2. Eating disorder pattern subjects showed a myographic behavior that could be defined as “turbulent response pattern”. Facing an anxiety-creating stimulus they showed an increase of muscular tension during the response phase, however remaining stable in the other phases.

3. The obsessive pattern subjects showed a myographic behavior that could be defined as “stimulus turbulence pattern”. They reacted with a muscular tension increase during the administration of the stimulus, however returning to the departure levels proviously achieved in the response phase.

4. The phobic pattern subjects showed a myographic behavior definable as “generalized turbulence pattern”. They reacted with a generalized increase of muscular tension which became acute during the phase of the administration of the stimulus, without returning to the beginning levels, not even after the post- stimulus phase (recuperation difficulty).

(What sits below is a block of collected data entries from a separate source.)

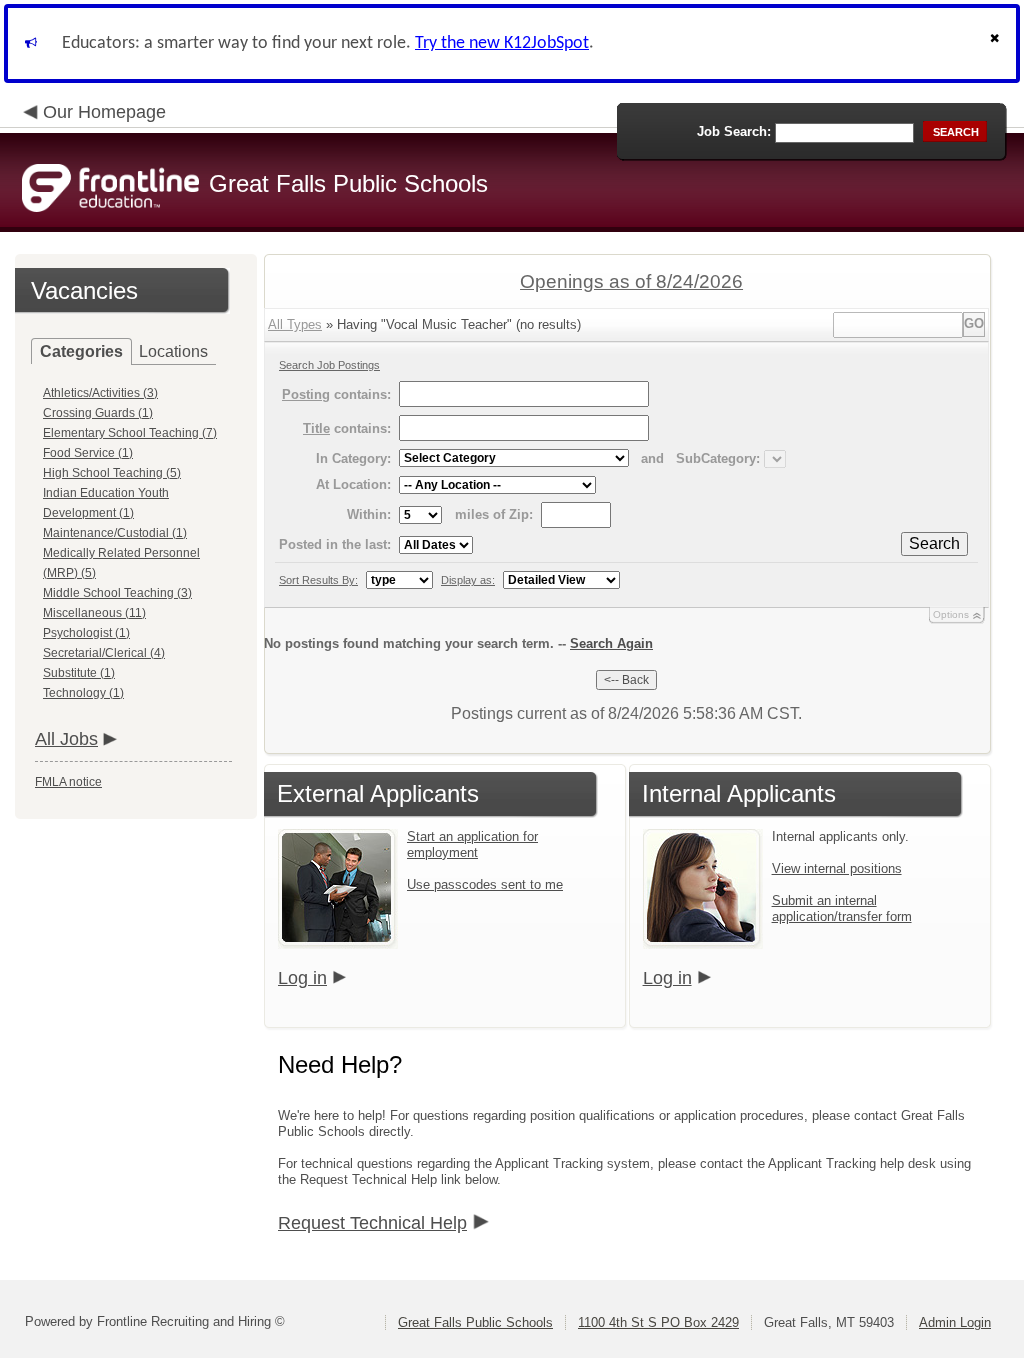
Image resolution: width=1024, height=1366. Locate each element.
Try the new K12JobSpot (502, 43)
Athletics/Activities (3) (100, 393)
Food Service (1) (88, 453)
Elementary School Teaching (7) (130, 433)
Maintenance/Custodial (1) (115, 533)
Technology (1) (83, 693)
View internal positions (837, 868)
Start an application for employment (472, 844)
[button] (997, 43)
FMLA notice (68, 782)
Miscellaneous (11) (94, 613)
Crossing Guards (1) (98, 413)
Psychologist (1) (86, 633)
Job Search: (734, 131)
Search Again (611, 643)
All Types (295, 324)
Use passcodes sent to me (485, 884)
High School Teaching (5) (112, 473)
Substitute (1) (79, 673)
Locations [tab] (173, 351)
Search (934, 543)
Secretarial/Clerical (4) (104, 653)
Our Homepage (104, 112)
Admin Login (955, 1322)
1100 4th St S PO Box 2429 (658, 1322)
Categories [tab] (81, 351)
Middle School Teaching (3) (117, 593)
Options (951, 614)
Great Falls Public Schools (475, 1322)
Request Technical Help (372, 1223)
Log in (302, 978)
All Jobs (66, 739)
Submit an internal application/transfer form (842, 908)
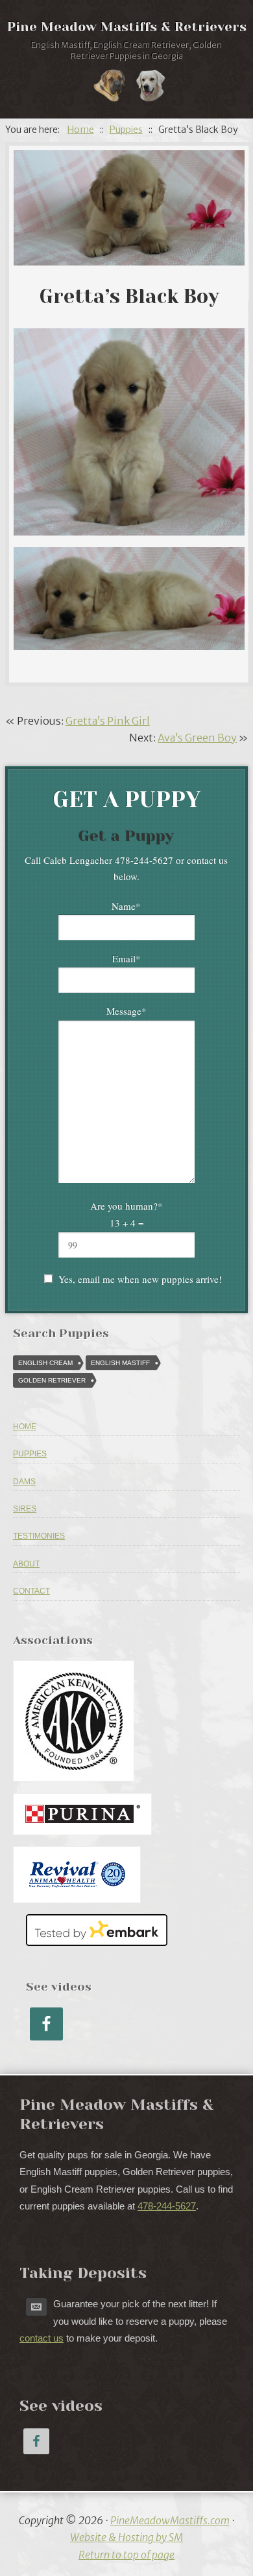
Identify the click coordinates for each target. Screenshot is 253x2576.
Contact (31, 1591)
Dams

The results of our preliminary research demonstrate how, in dealing with the uniqueness of the construction of each individual response, there are basic, steady characteristics that can be attributed to groups of subjects having similar symptomatologic patterns which are displayed also through specific myographic – imaginative patterns that were hypothesized and made evident in this investigation.
Such results lead us to an initial reflection regarding some clinical consequences of the results obtained in this first research. Particularly, it may be useful to consider the myographic-imaginative patterns which seem to emerge from this research during the psychotherapeutic application of relaxation and imagery techniques, in order to opportunely monitor and modulate clinical interventions according to the type of patíent and his or her response pattern.
However, it is necessary to investigate this field of study further, to eventually come to a confirmation of our results and a more accurate definition of the response patterns we individuated.